El tebeo, ese medio expresivo tan particular, ha sido durante décadas una parte integral de la cultura popular española, especialmente en el ámbito infantil y juvenil. Tras el imprescindible "Tebeos. Las revistas infantiles" (ACT Ediciones), que profundizaba en la historia de títulos como el TBO, nos llega "Tebeos. Las revistas juveniles" (ACT Ediciones), el segundo tomo de la serie "Memoria de la historieta", destinada a resumir la historia de los tebeos españoles.
Manuel Barrero, uno de los responsables del proyecto, define el libro como una obra que "trata de profundizar en algunas de las cabeceras de tebeos más emblemáticas de nuestra industria, algunas de las que vertebraron el siglo XX, en un periodo en el que los tebeos formaban parte integrante de la cultura popular española, al menos de la cultura infantil y juvenil." Con esto, se subraya que los tebeos ocupaban un lugar normal en el ocio de la población, siendo una lectura común y cotidiana.

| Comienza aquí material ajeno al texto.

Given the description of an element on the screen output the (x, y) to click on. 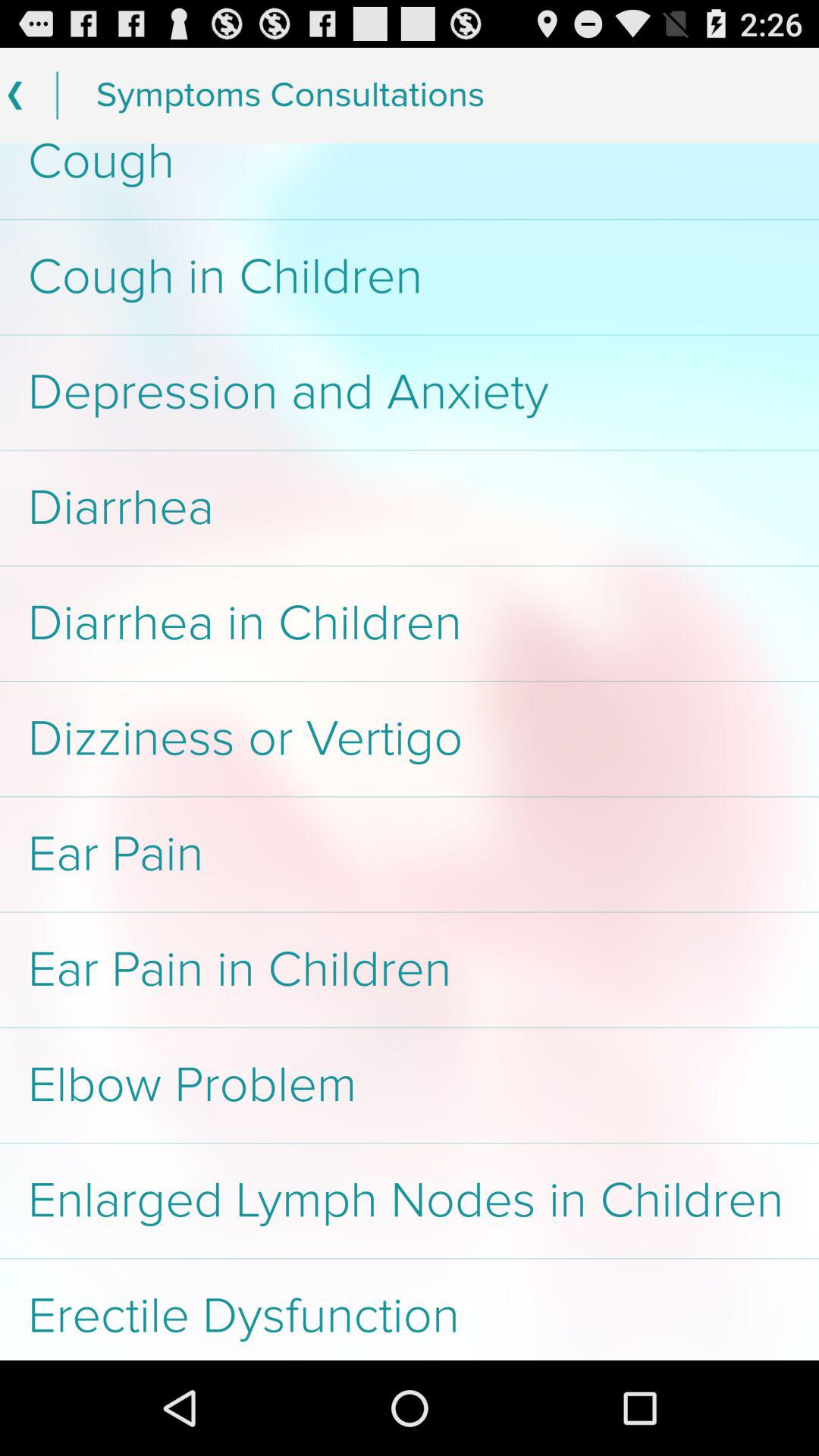
select the icon above ear pain item (409, 738)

Barrero añade que, si bien se trataba de prensa efímera, presente en los quioscos y que pasaba de mano en mano, supuso el fundamento de muchas aspiraciones y la dosis de ficción necesaria para muchos. El estudio se enfoca en comprender los contenidos en su contexto para sopesar su importancia entre la población lectora de su tiempo, sin entrar a valorar su calidad intrínseca en comparación con la producción actual.
La diferencia con el anterior libro, "Tebeos. Las revistas infantiles", radica en el público objetivo. Mientras que el anterior abordaba títulos claramente infantiles, este se centra en tebeos conocidos que intentaron alcanzar a otros públicos: juvenil, familiar e incluso adulto. "El ejemplo evidente es Pulgarcito", señala Barrero, "un título que muchos recuerdan hoy como un tebeo adocenado durante las décadas de los sesenta y setenta, pero que en los años cuarenta y cincuenta fue el trampolín de los personajes más cáusticos de nuestros tebeos, y que ofreció las historietas más escalofriantes del cómic español de la época."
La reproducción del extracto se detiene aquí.